■ Tasks ■
1 > Using the Autumn Bulbs exhibition text below, state whether each statement agrees with it. Answer yes or no and quote the words that decide it. (a) The exhibition focuses on permanent memorials and material sculptures. (b) Curver Thoroddsen has celebrated Christmas live online. (c) Construction of the Customs House started in 1967.
2 > In the Autumn Bulbs exhibition text below, where can Berglind Jóna Hlynsdóttir's work be found?
3 > Please write what comes next in the Autumn Bulbs exhibition text below, starting after its final sentence.

■ Quoted text ■
** START **

This September, Reykjavík Art Museum holds a group exhibition outside the museum walls. Five artists present new work in a diverse and original manner around the city and in the public spaces made available through modern technology. This includes performances, interventions and various happenings. Instead of material sculptures, memorials or other permanent environmental artworks, the exhibition Autumn Bulbs focuses on artworks created in more or less intangible media; they spread around the city and flourish in unexpected circumstances.

The five artists ask questions regarding public spaces. They cover diverse topics which are related to current affairs, like constant connection, mindfulness, environmental issues, power, ownership and the boundaries between private and public space. Snorri Ásmundsson invites visitors to a meditation in Egilshöll where the saint, master Hilarion, is embodied in the artist. This moment marks the start of a journey which he will undertake on social media and the internet. Sana Ba Lana is in the spirit of Snorri’s former work which often reach outside traditional art spaces and into the public, political, religious and social fields. His work takes the form of formal events – interventions and performances – where the artist overturns traditional values in the society and undaunted takes on many different roles in the hierarchy. He has for example preached in Hrísey Church, run for president and formed the political movement Left, Right, Turn.

Curver Thoroddsen is known for what he himself calls “real life performances”, where he places everyday life and actions in artistic context. He sometimes brings his own private life to the art institutions or directs attention to himself in daily life. He has for example renovated his apartment, celebrated Christmas live online, gone on a diet and eaten a lot of hamburgers – all in the name of art. His work raises questions about artists’ role in society as well as the nature of art creation and art experience, but it also reflects current affairs, pop culture and Zeitgeist. Curver’s contribution to Autumn Bulbs is a kind of a hyper-real life performance focusing on every-day heroes and the environment.

Berglind Jóna Hlynsdóttir’s work can be found on the roof of the Customs House in Tryggvagata. It takes note from the building’s history and the man-made area around it, which has been constantly changing since the construction of the building started in 1967. Through the years, many different plans have been made regarding the development of this area but either never been carried out or never fully finished due to new planning trends. In this work, Berglind ponders the future which never happened, people’s expectations for this area and the future which is starting to appear around the building.

** END **

■ Data provided ■
** START **

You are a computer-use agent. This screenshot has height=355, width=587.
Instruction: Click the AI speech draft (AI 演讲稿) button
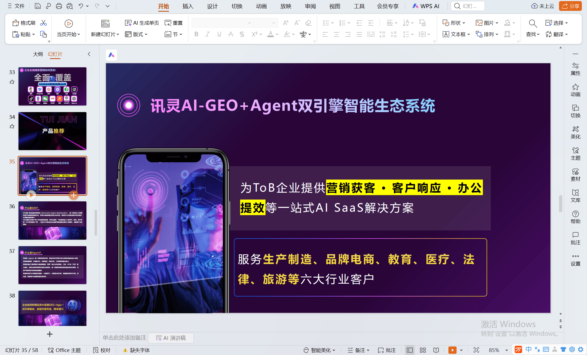tap(171, 338)
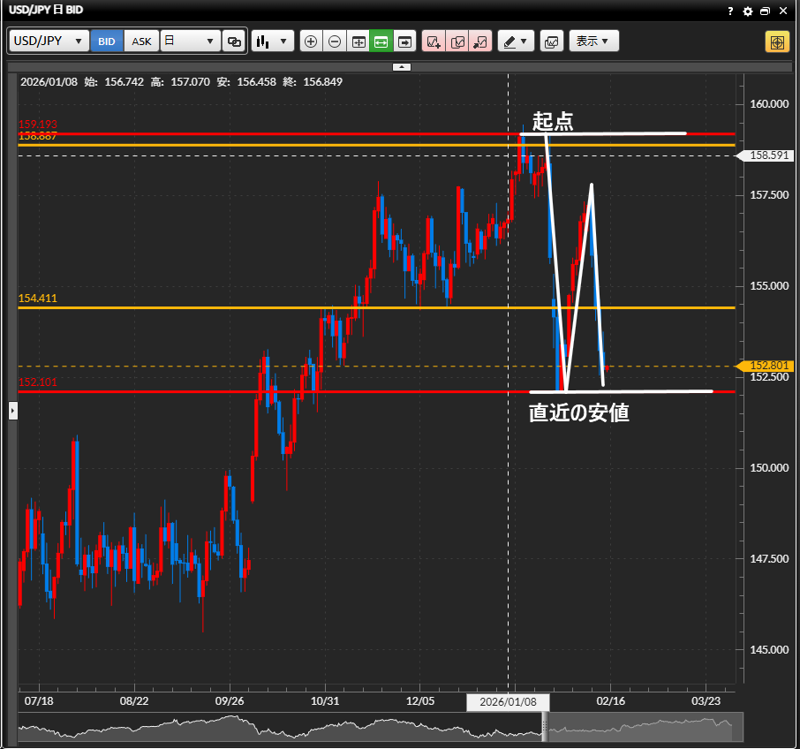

** END **

■ Responses to the exercise ■
1 >
(a) No: "Instead of material sculptures, memorials or other permanent environmental artworks, the exhibition Autumn Bulbs focuses on artworks created in more or less intangible media"
(b) Yes: "celebrated Christmas live online"
(c) Yes: "since the construction of the building started in 1967"

2 > On the roof of the Customs House in Tryggvagata.

3 >
Ásgerður Birna Björnsdóttir’s artwork can best be described as an intervention into people’s daily life. This is an audio piece which will be performed at random times in places where the source of the sound is unclear. Behind this lie musings on constant connection and the invisible, yet tangible, systems which increased technology brings. The mobile phone plays an ever-growing role in the lives of most people, it almost has us in its clutches through ringtones and beeps. When it rings, we often put everything on hold to answer it or silence it. Even though it’s only for a moment, we are forced to abandon our thoughts. We have become conditioned or addicted to this regular distraction.

Þóranna Björnsdóttir is inspired by folktales and myths regarding fate at a crossroads. She collects tales where the world of men and the hidden world meet. This is a performance which takes place at a crossroads in the city centre where passers-by are invited to stop and think about a situation where we face a choice. What does it mean to choose and what are we rejecting when we make our decisions?

Some works in the exhibition will only be performed once while others have a longer or more frequent existence. The exhibition programme can be found here in the catalogue or on the museum’s social media and homepage. 2019 is the year of art in public spaces at Reykjavík Art Museum and Autumn Bulbs is a part of that, along with other exhibitions, events and communication’s work.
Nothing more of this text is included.